Reitero lo que escribí al inicio de la reseña acerca de la reducción de Gómez de la Serna a cierto tipo de humor o frase. El carácter expansivo y experimental del autor tampoco ayudaba, al diluirse entre performance, declaraciones, escritos. Además, en el siglo en que comenzó a exigirse más del artista, el Ramón público por decisión propia permaneció, para reproche de algunos, como un ser apolítico o un ingenuo de gestos equivocados. Mudo al margen de la guerra, se exilia en 1936 a Buenos Aires, con su esposa, la escritora argentina Luisa Sofovich. Pasa ahí el resto de su vida, en su torre de marfil, ahora en la calle de Hipólito Yrigoyen, como mero trasplantado de Madrid con los mismos hábitos, pero con un velo de nostalgia afectando su mirada que solía apuntarse hacia el futuro. Su trabajo y colaboraciones continuaron, por ejemplo, con la revista Sur o cultivando nuevas amistades, como lo hizo con el alma afín de Macedonio Fernández, pero fueron sus últimos años de una libertad en solitario. Las chispas y esquemas del ramonismo, aunque imitados sin igualarse, ya habían sido absorbidas por otros artistas.

En 1977 Julio Cortázar escribió un texto, “Los pescadores de esponjas”, en respuesta a un artículo de José de la Colina en la revista Vuelta sobre Ramón. De la Colina amonesta a Cortázar por no aceptar la obvia influencia de Gómez de la Serna en sus obras y en las de otros. Julio dice que lo “más penoso frente al reproche… es la certidumbre interna pero demostrable de que sí, de que Ramón estaba y está ahí, por la sencilla razón de que no podía y no puede no estar; por amor, por admiración y enseñanza, Ramón estaba y está”. Cuenta haberlo visto cuando joven por Buenos Aires sin atreverse a saludarlo y que a sus libros les debe imaginaciones visuales y otros aprendizajes, como el “ser pescadores de esponjas, que bajamos juntos a buscarlas y a ser como ellas en nuestra vivencia de las cosas y su paso a la escritura”. Recalca también la “injusticia del olvido” y la ingratitud a la que se le ha sometido y que a él le debe líneas de fuga, conocimientos y su “búsqueda de diagonales cuadriculadas en las vías demasiado cuadriculadas de la realidad aparente”. La deuda pagada por Cortázar hace que ahora su panegírico se incluya al inicio de nuevas ediciones de El incongruente (Blackie Books, 2010), uno de los libros que Julio tanto admiraba.

Espero que al igual que hace cien años se le permita a Ramón adelantarnos más vanguardias.

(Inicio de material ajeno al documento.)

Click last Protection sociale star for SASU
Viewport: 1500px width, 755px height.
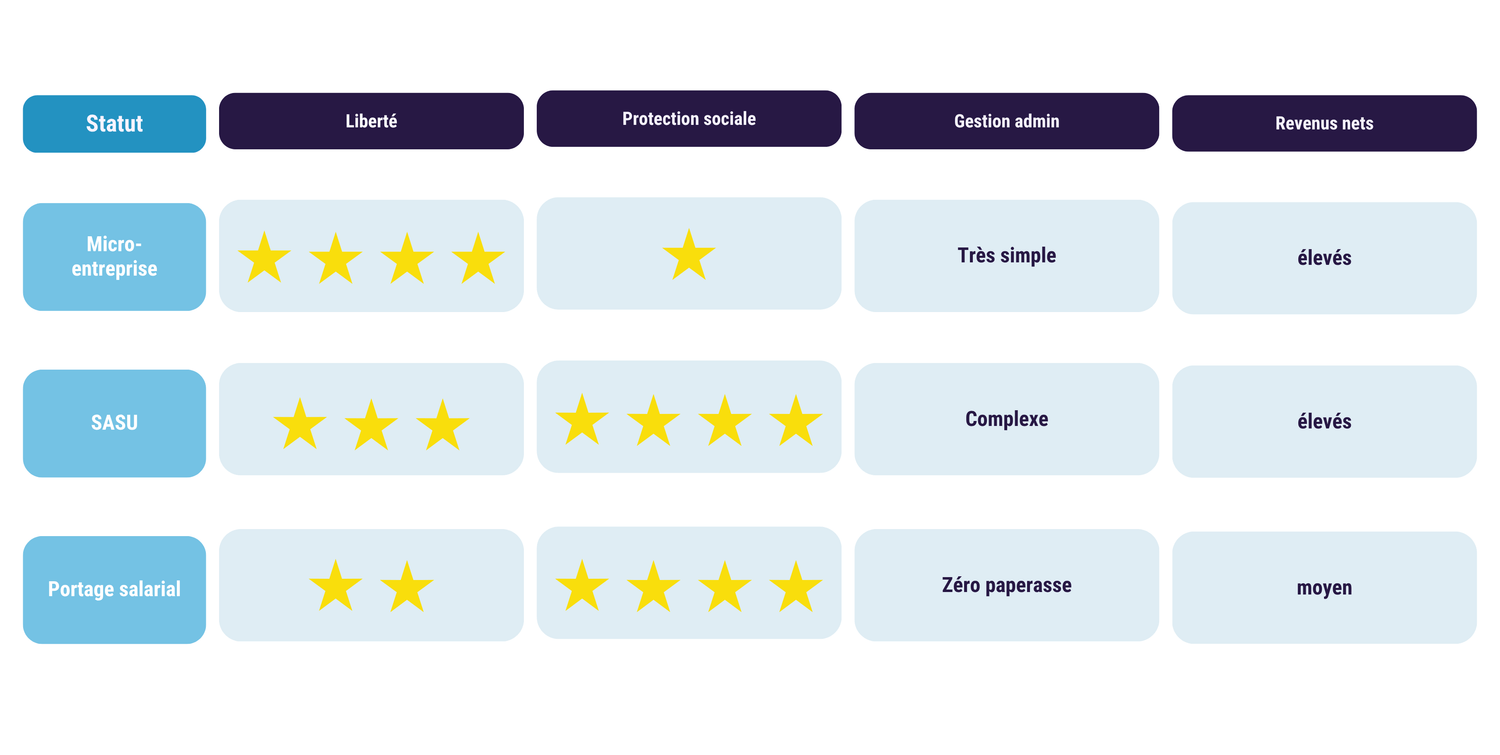pos(796,421)
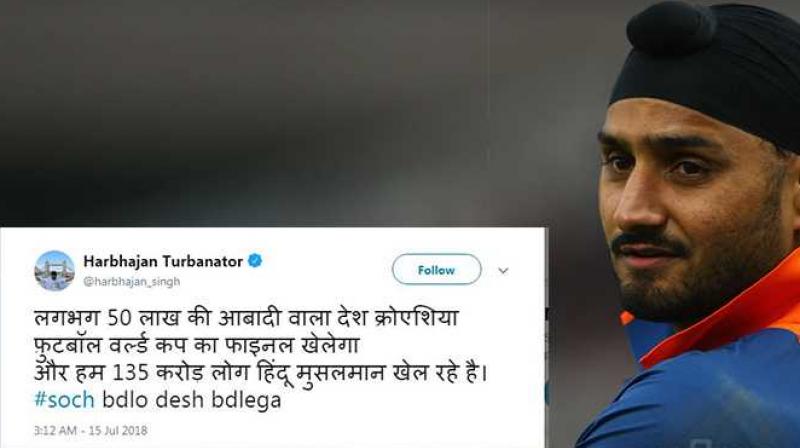Open the Harbhajan profile avatar picture

pos(55,270)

Creo que el trabajo de Rafael Cabañas hará por reubicar su monumento al que nos hemos vuelto indiferentes. También que sea una señal para que otros editores y sellos se atrevan a explorar y difundir a Gómez de la Serna. Sus libros aparecen en bellos pero limitados tirajes que son difíciles de conseguir para nuevos lectores y futuros escritores, en especial aquellos que viven fuera de capitales culturales como Madrid, Buenos Aires o Ciudad de México. En mi caso, tengo con mi colección de Greguerías de Gómez Yebra más de la mitad de mi vida; aún así, solo la pude adquirir buscando algo –lo que fuera– de Ramón durante un viaje cuando adolescente después de haberlo descubierto en una revista que llegó a mi ciudad del desierto. Ese libro fue, por años, mi único acceso serio a su trabajo. Incluso ahora, seguir coleccionando sus escritos requiere de peripecias, favores y viajes. El universo ramoncéntrico no requiere ni podría valerse de brújulas, pero selecciones como la de El alma de los objetos bastan para despertarnos la mirada para enseñarnos a leer y a vivir. En fin, una sola greguería no hace el verano.